The math gurus at BBN analyzed the report and concluded (IIRC) that the 
analysis was correct -- the DDN would in fact lock up and all 
communications would fail.   However, they also discovered that the 
academic analysis had made certain assumptions, which greatly simplified 
their analysis.   In particular, the paper assumed that all the switches 
(computers called IMPs) in the network ran at exactly the same speed and 
were started at exactly the same time. So IF all the computers 
comprising the network executed instructions in perfect synchronization, 
eventually the entire system would crash.  Big IF...

At BBN, we advised the government that although such an incident was 
mathematically possible, we didn't have any idea how to actually make 
multiple computers scattered around the world start at exactly the same 
time and run instruction-by-instruction in lockstep.  In theory, such an 
incident could happen; in practice it was unlikely to ever happen for 
thousands or even millions of years.

Marauding backhoes were by far a bigger threat to network operation.   
But the Arpanet protocols and algorithms mitigated that threat pretty well.

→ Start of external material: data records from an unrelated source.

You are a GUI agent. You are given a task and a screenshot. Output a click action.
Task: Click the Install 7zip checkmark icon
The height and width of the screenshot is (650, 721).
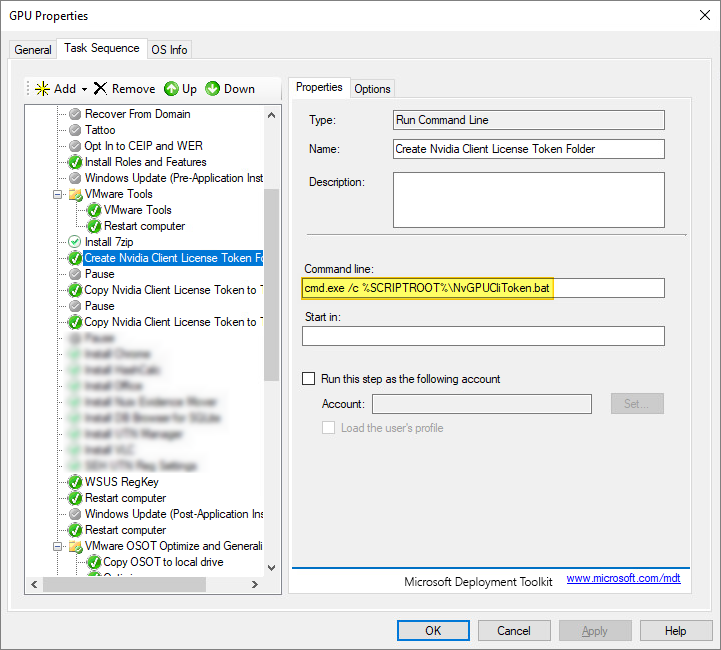point(75,242)
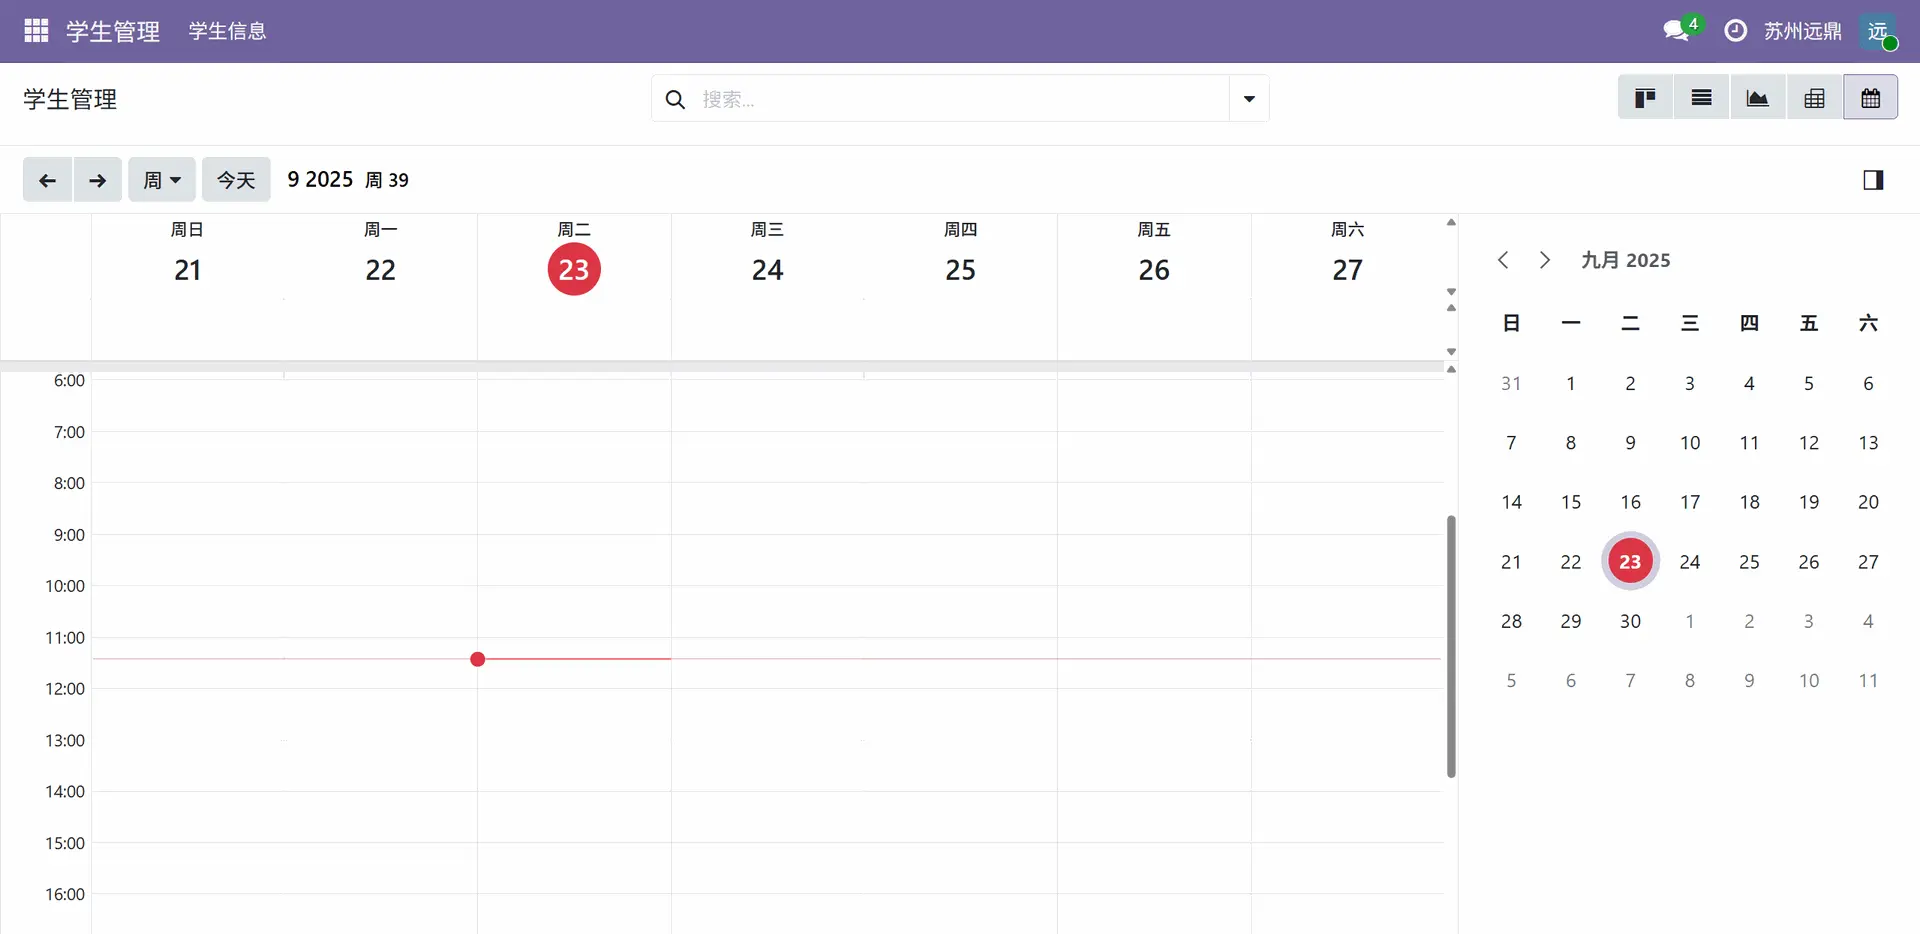This screenshot has height=934, width=1920.
Task: Switch to pivot table view
Action: tap(1814, 98)
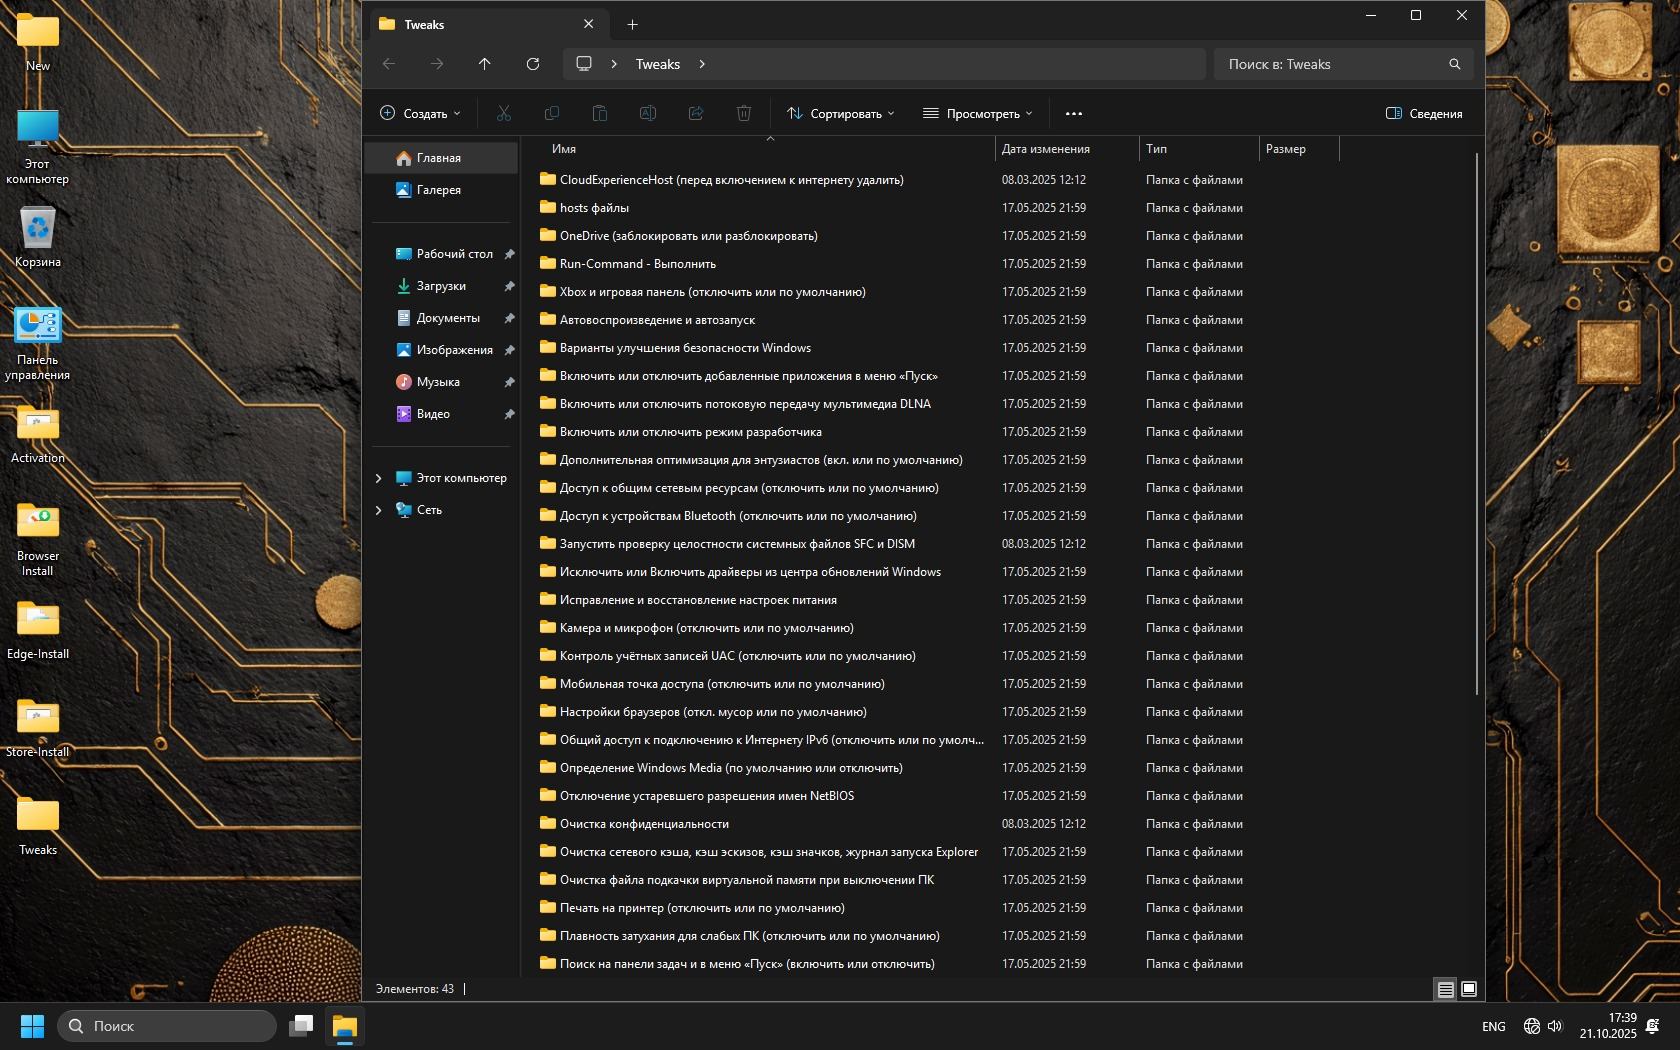The height and width of the screenshot is (1050, 1680).
Task: Open the Details pane (Сведения)
Action: [1424, 114]
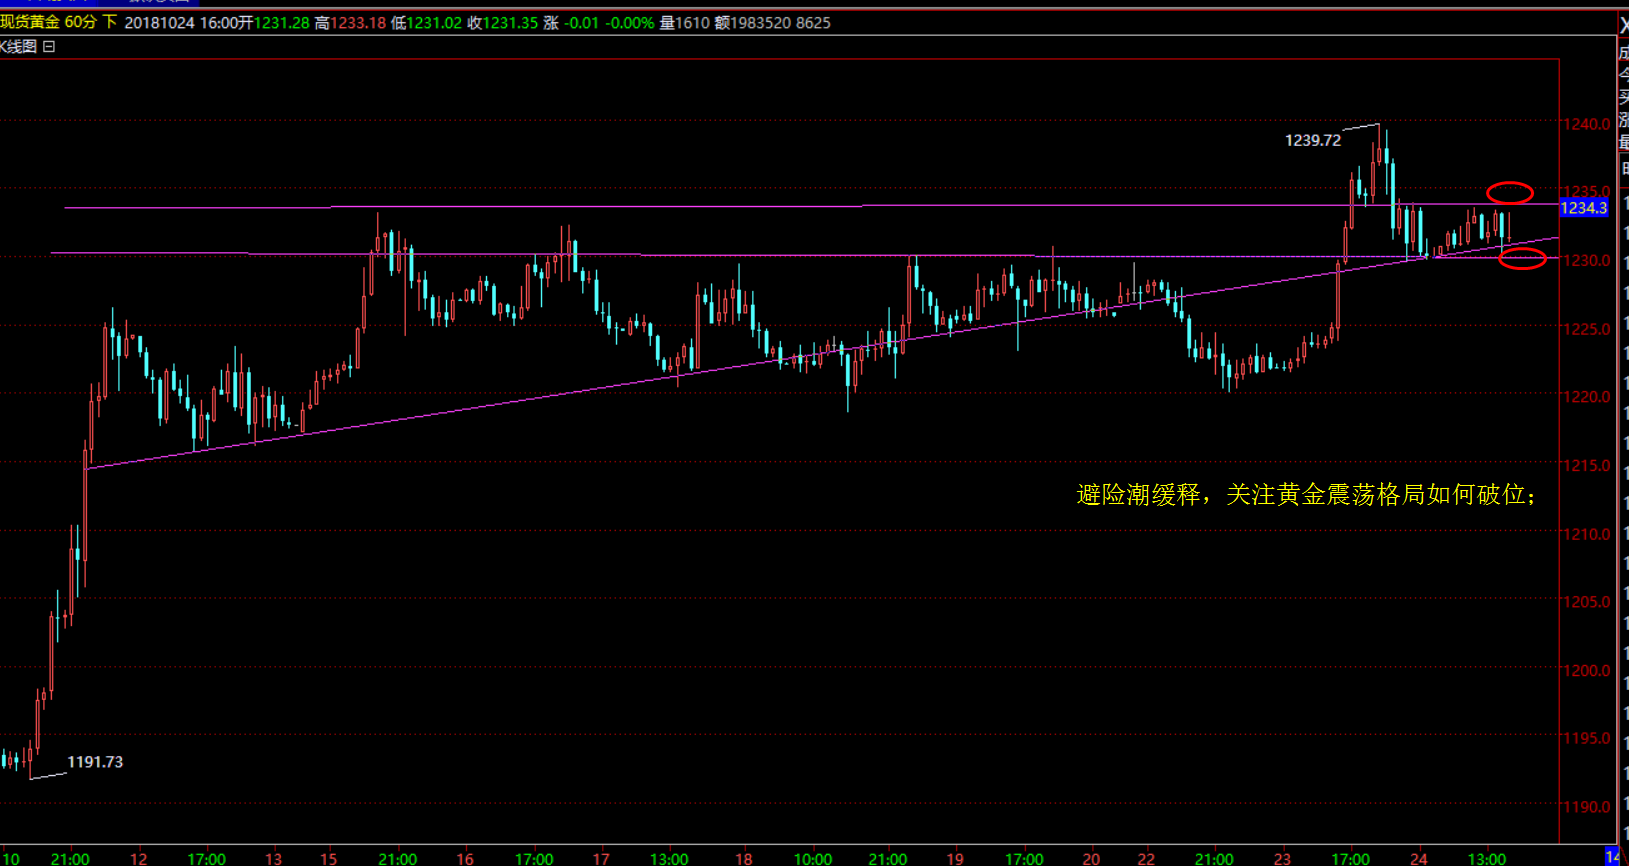Click the 1191.73 low price label
Screen dimensions: 1629x866
(95, 762)
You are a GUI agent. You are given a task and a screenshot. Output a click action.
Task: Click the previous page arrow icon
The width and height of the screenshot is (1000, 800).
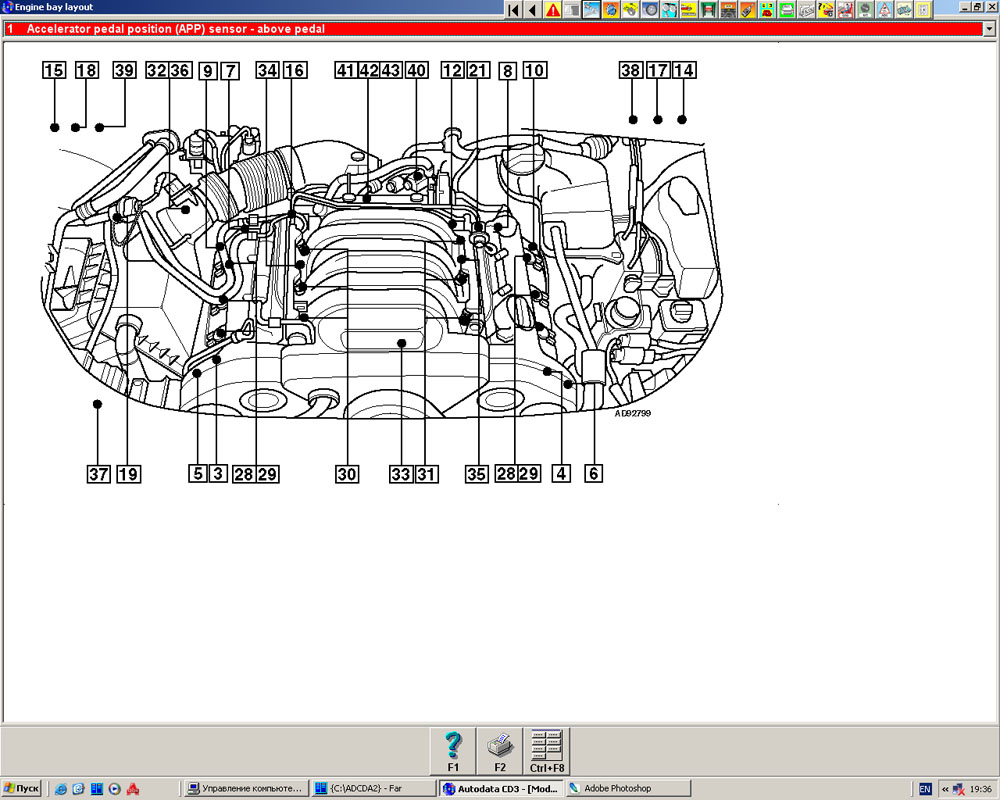[532, 10]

As the Arpanet transmuted into the Internet, such mathematical analyses 
became much more challenging.   Networks interconnected by gateways were 
much more complex in behavior than the circuits interconnecting switches 
in the Arpanet.  I don't recall seeing many formal mathematical analyses 
of Internet protocols and algorithms, at least in the early years when I 
was involved.  We were aware of the issues in networks, largely from 
experience with the Arpanet, but often didn't have practical solutions.  
But there were lots of Ideas in the Internet research group, and The 
Internet was the Experiment to see which Ideas worked in actual 
practice.   Ideas couldn't be analyzed, but they could be implemented, 
deployed, and tested in real-world use.

Some of the Ideas of TCP4 were actually "placeholders" for the real 
mechanisms to be developed later and tested in subsequent live operation 
of the Internet Experiment.  One might view them as "bugs" but they were 
intentionally put into the design.  One example I recall is "Source 
Quench", which is a congestion control mechanism that I at least never 
thought was viable.  Another was the checksum algorithm which was poor 
at handling typical communication errors but didn't require a lot of 
scarce computing power in the switches and host computers of the era.   
TTL (Time-To-Live) was considered important for the algorithms, 
especially routing and handling of time-sensitive data flows such as 
interactive speech.  But, as implemented, it had nothing to do with 
time, but rather was defined as a "hop count", since the computers of 
the era didn't have the ability to measure time (until Dave Mills and 
crew created NTP).

Hope this helps,
Jack Haverty


On 11/10/23 01:16, Gergely Buday via Internet-history wrote:
> Hi there,
>
> is there a written history of Internet protocol bugs?
>
> Somebody suggested to find the obsolete RFCs and figure out why they went
> obsolete.
>
> Other than that, what would you recommend to figure out this history?